Chiaroscuro / kē-ärō'-skŏŏr'ō,
Hodgetts + Fung’s exhibition Chiarascuro is an experiment in light and surface, designed to explore the optical effects of pattern, luminance, and the “Ganz” effect. The exhibition was part of a series of experimental installations sponsored by Southern California Institute of Architecture.
The exhibit’s dematerializing process evoked experimentation with negative space and in-between space, inevitably concluding in a reversal of the traditional relationship between figure and field in a screen. The experimentation with visual perception dates back to the exhibit’s namesake Chiaroscuro, a Renaissance technique of using light and shade in pictorial representation.
A composition derived from a digitally processed photograph of the halftone dots that made up a small area of Nina Simone’s face were blown-up to a scale so large that the original image is unrecognizable and provided the basis for an array of more than two hundred LED's which were positioned behind extremely thin silhouettes representing the image itself.

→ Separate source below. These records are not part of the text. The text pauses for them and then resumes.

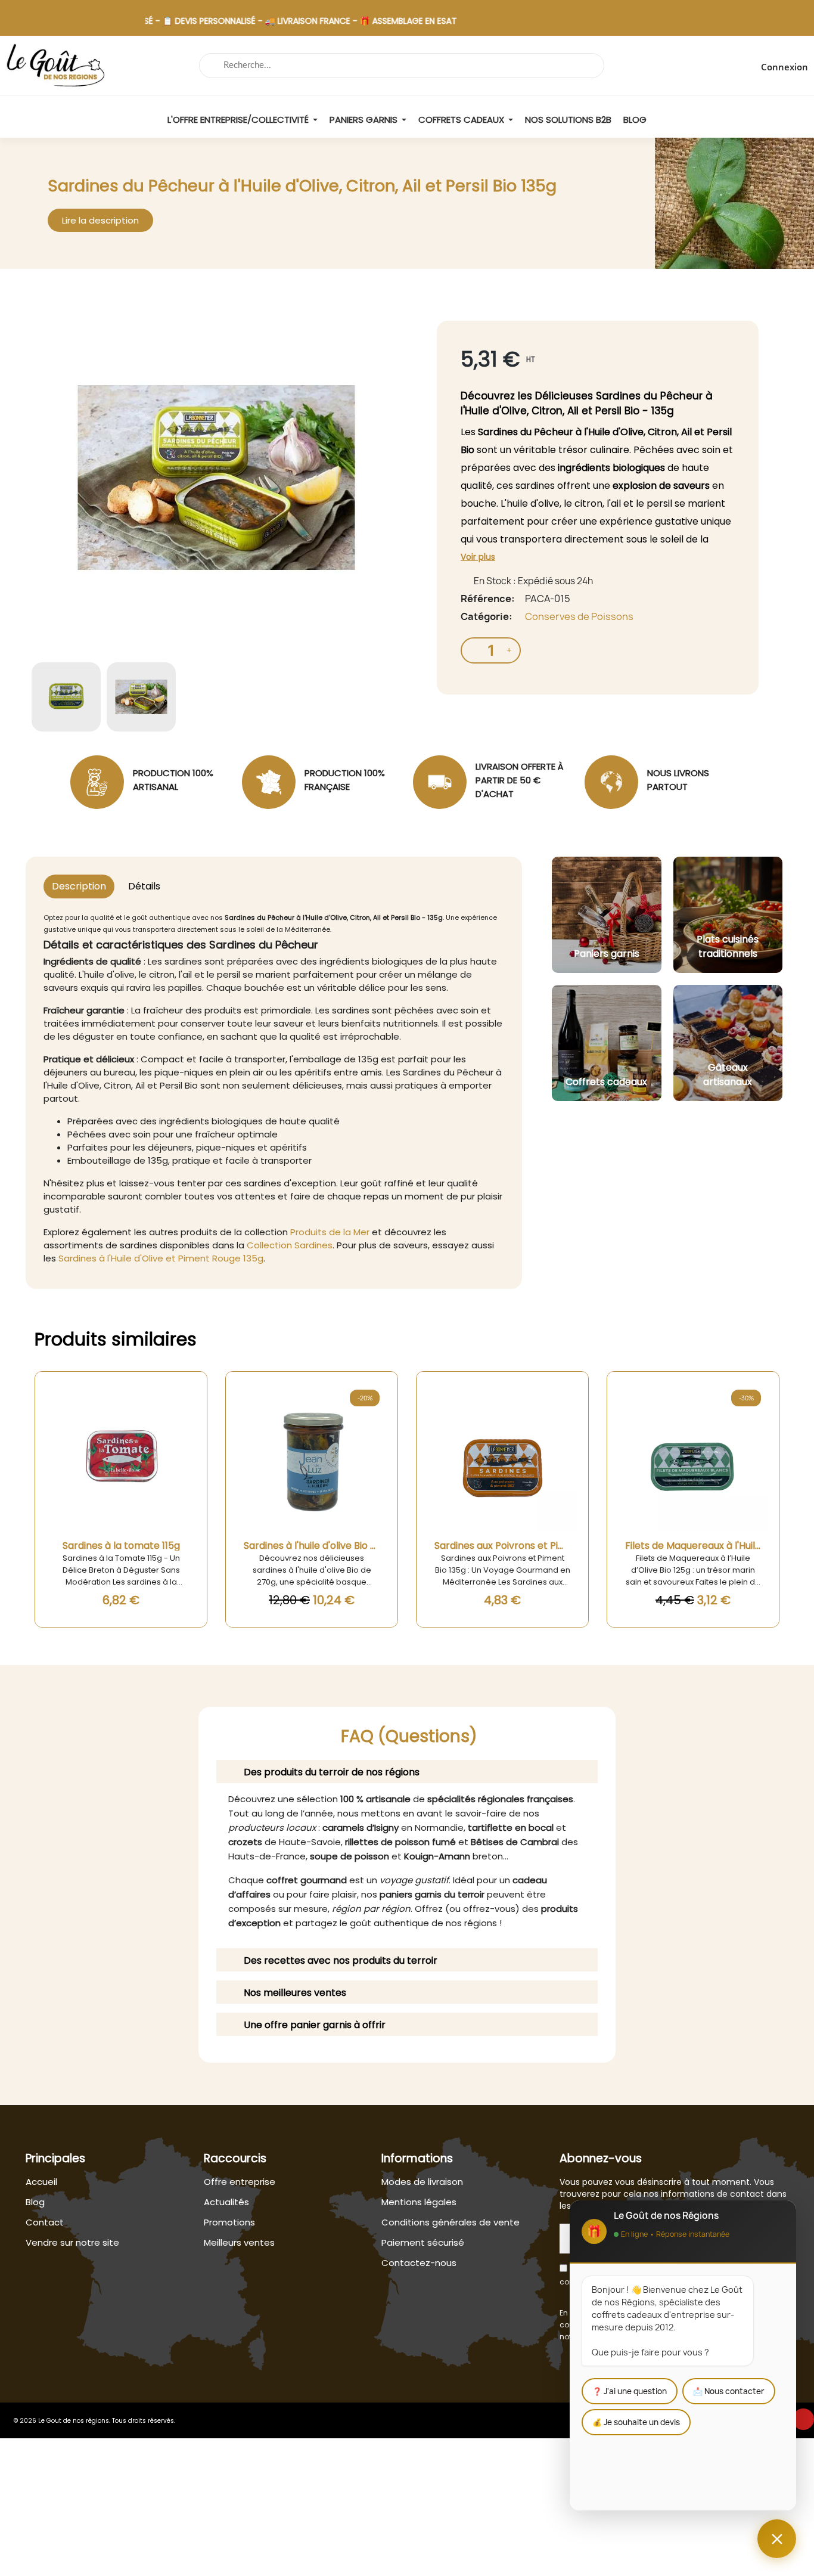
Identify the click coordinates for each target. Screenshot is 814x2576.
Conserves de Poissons (579, 616)
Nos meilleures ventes (295, 1993)
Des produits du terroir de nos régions (332, 1772)
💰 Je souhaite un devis (636, 2422)
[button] (100, 220)
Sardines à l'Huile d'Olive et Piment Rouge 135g (160, 1258)
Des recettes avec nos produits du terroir (340, 1960)
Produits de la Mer (329, 1232)
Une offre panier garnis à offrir (315, 2025)
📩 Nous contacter (729, 2391)
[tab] (407, 1771)
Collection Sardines (290, 1245)
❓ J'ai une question (629, 2391)
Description (79, 886)
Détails (144, 886)
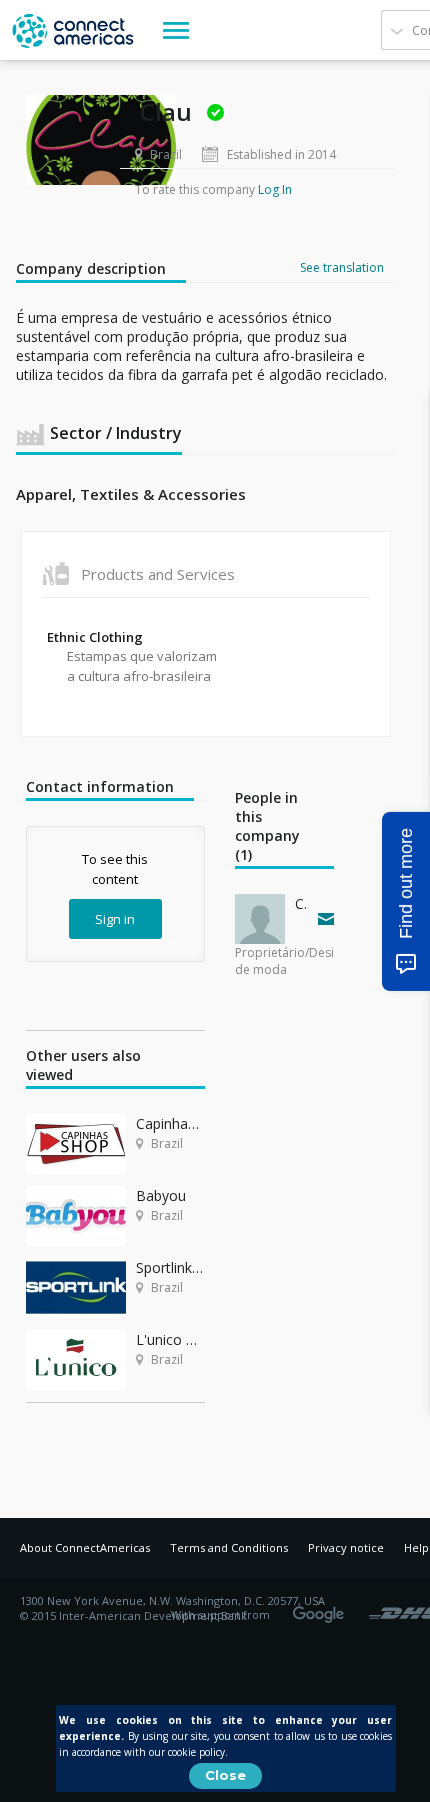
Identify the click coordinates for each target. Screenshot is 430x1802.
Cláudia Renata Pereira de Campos (302, 903)
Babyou (161, 1195)
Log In (275, 189)
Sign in (115, 919)
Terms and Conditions (229, 1547)
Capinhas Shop (170, 1123)
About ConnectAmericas (85, 1547)
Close (225, 1775)
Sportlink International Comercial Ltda (170, 1267)
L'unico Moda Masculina (170, 1339)
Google (322, 1608)
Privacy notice (346, 1547)
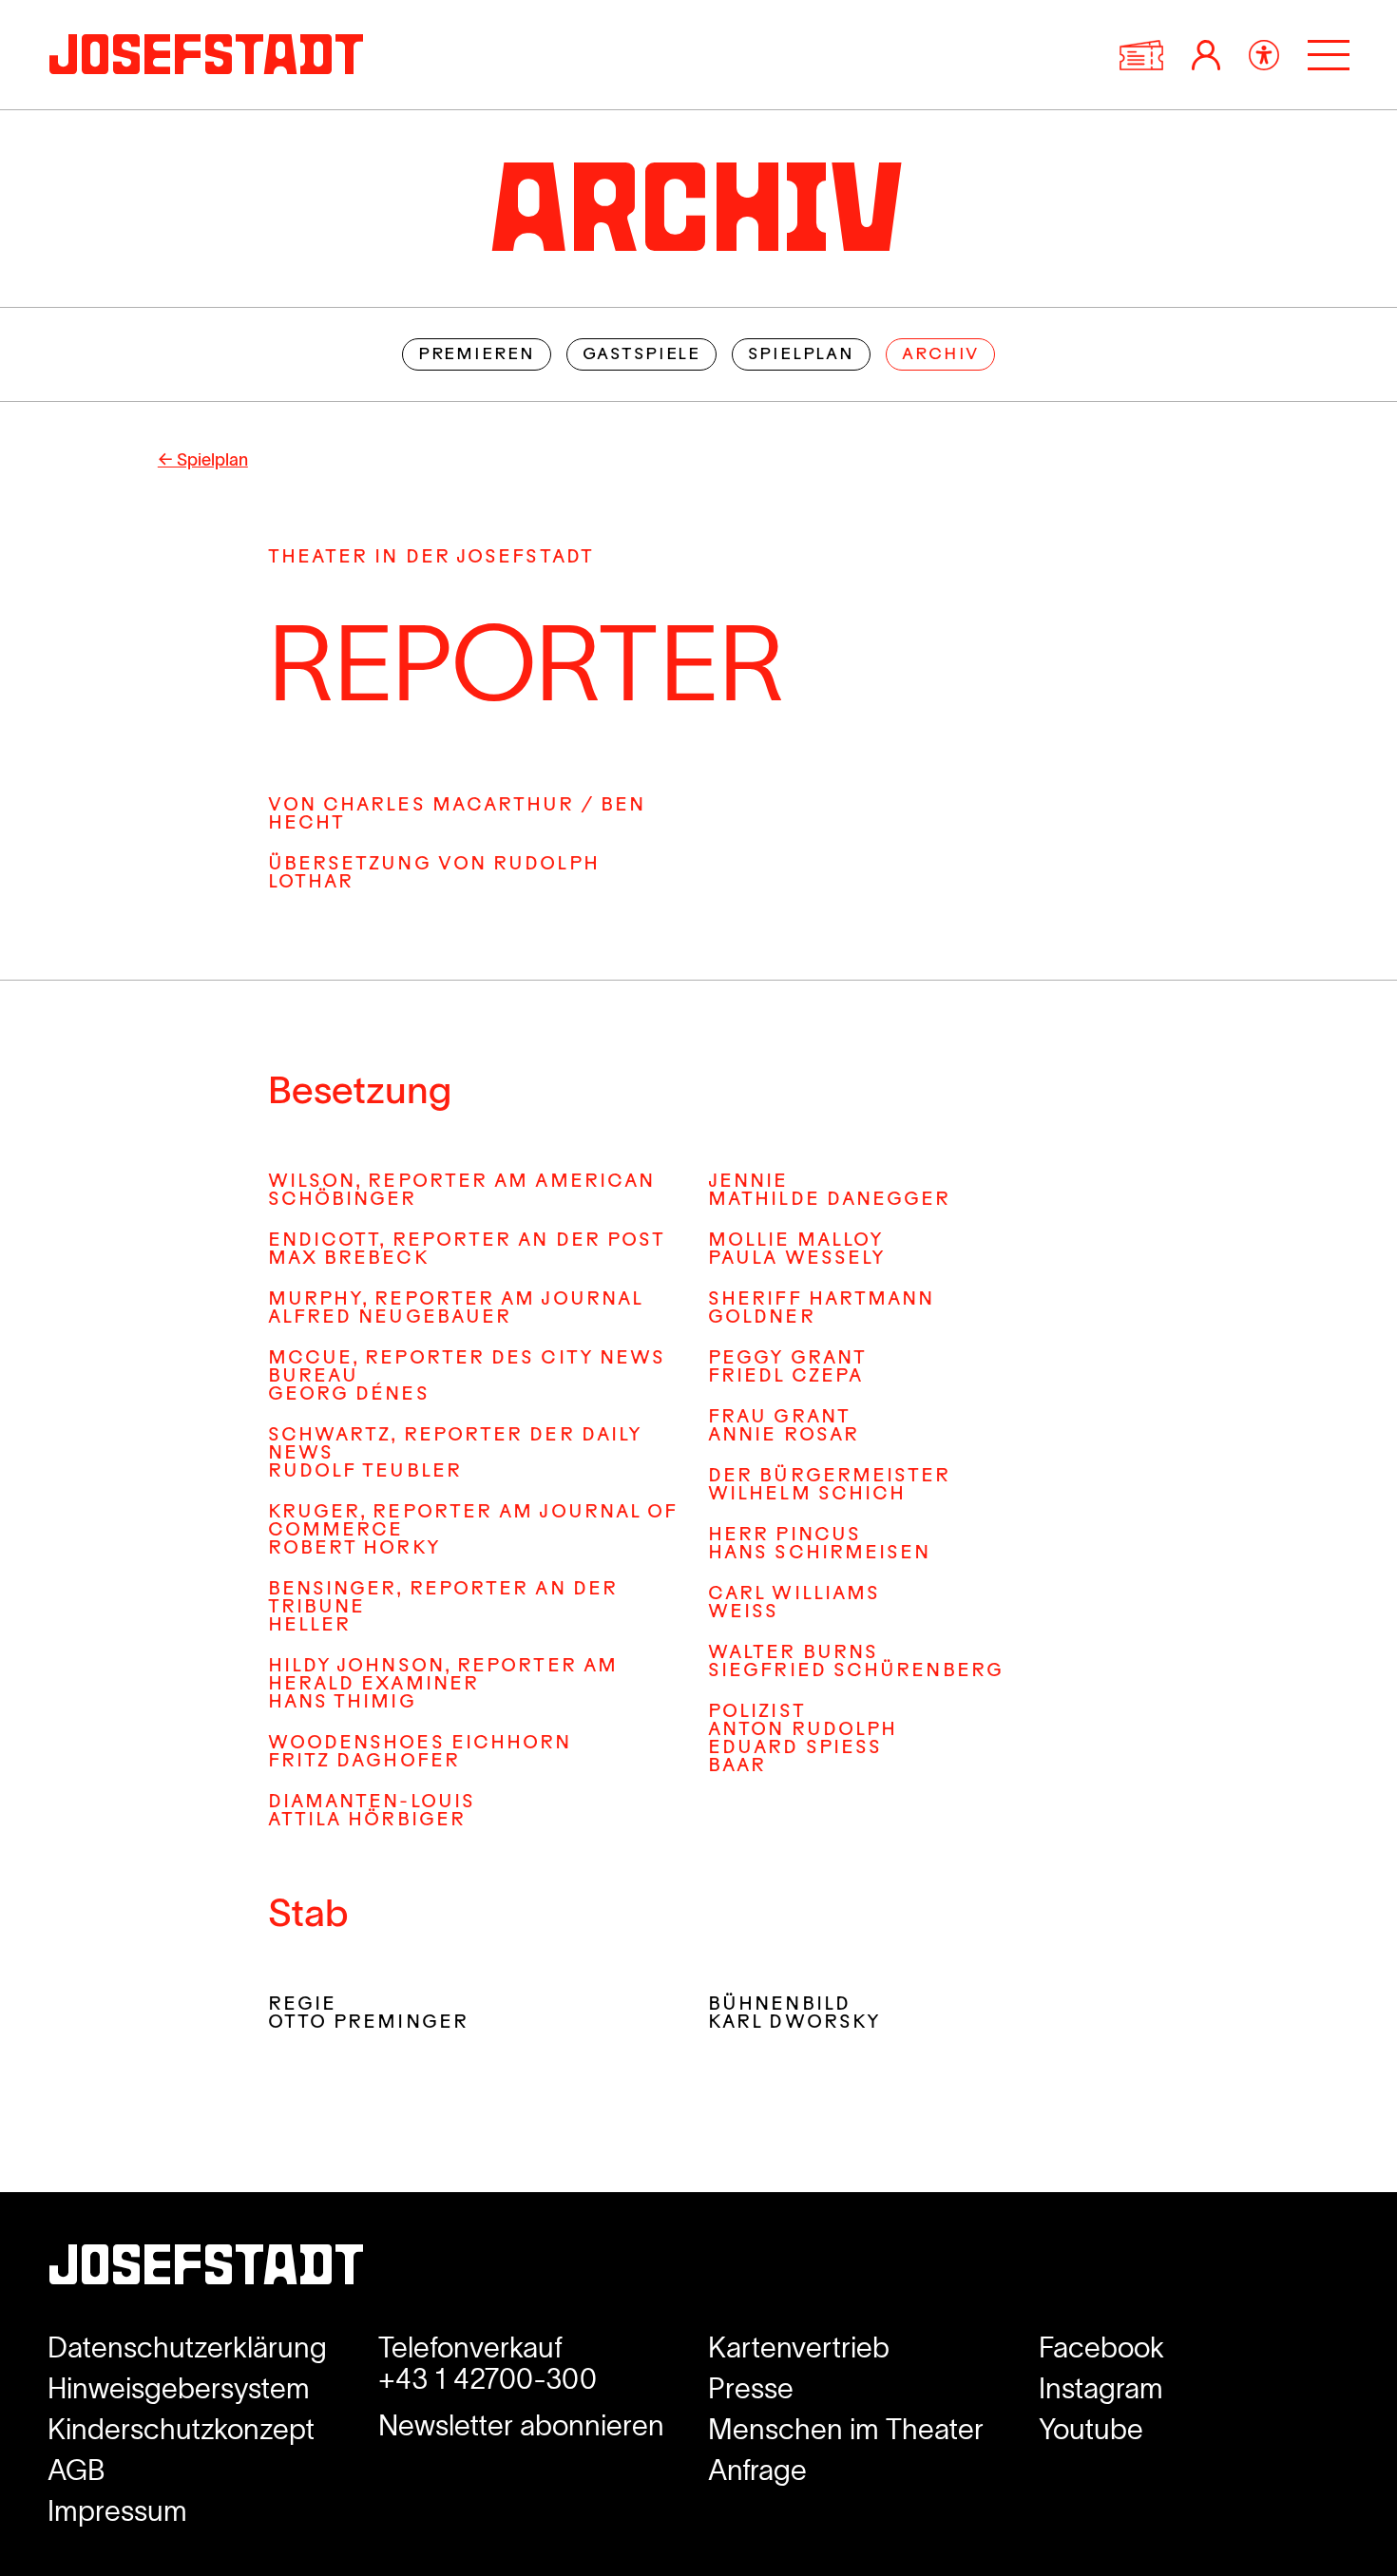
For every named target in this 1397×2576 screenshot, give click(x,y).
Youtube (1091, 2429)
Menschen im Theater (846, 2429)
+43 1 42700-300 (487, 2379)
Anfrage (757, 2470)
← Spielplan (203, 459)
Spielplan (801, 355)
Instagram (1101, 2388)
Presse (751, 2388)
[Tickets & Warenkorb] (1141, 55)
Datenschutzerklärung (187, 2347)
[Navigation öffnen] (1328, 55)
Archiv (940, 355)
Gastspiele (642, 355)
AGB (76, 2470)
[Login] (1206, 55)
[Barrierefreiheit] (1264, 55)
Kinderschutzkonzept (181, 2429)
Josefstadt (206, 2270)
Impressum (117, 2511)
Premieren (476, 355)
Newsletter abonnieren (521, 2425)
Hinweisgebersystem (179, 2388)
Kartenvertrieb (799, 2347)
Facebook (1101, 2347)
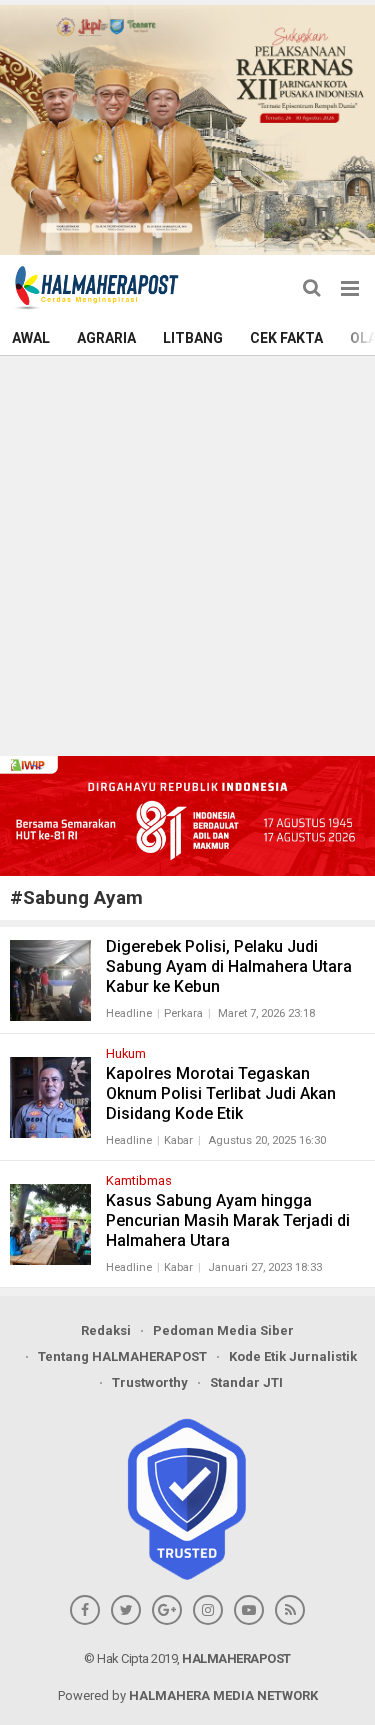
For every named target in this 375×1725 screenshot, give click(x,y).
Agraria (106, 338)
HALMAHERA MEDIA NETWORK (223, 1695)
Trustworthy (150, 1382)
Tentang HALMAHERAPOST (122, 1356)
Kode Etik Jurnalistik (293, 1356)
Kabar (178, 1140)
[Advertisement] (187, 553)
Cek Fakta (286, 338)
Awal (31, 338)
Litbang (193, 338)
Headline (129, 1013)
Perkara (183, 1013)
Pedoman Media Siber (223, 1330)
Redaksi (106, 1330)
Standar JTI (246, 1382)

“The installation at SCI-Arc conveyed the effects and physical impact that often the virtual wanderings of the computer screens are lacking: parametric design and pixelated logics become tangible, acquire weight, smell, texture, temperature and a necessary friction with reality.” - Fabrizio Gallanti
A grid of aluminum foil adhesive tape applied to the existing wall surface and energized with an off-the-shelf battery charger distributed power to each LED module. C&C milled aluminum saddles bonded to each baffle with 3-M tape were installed using conventional “Molly” type fittings.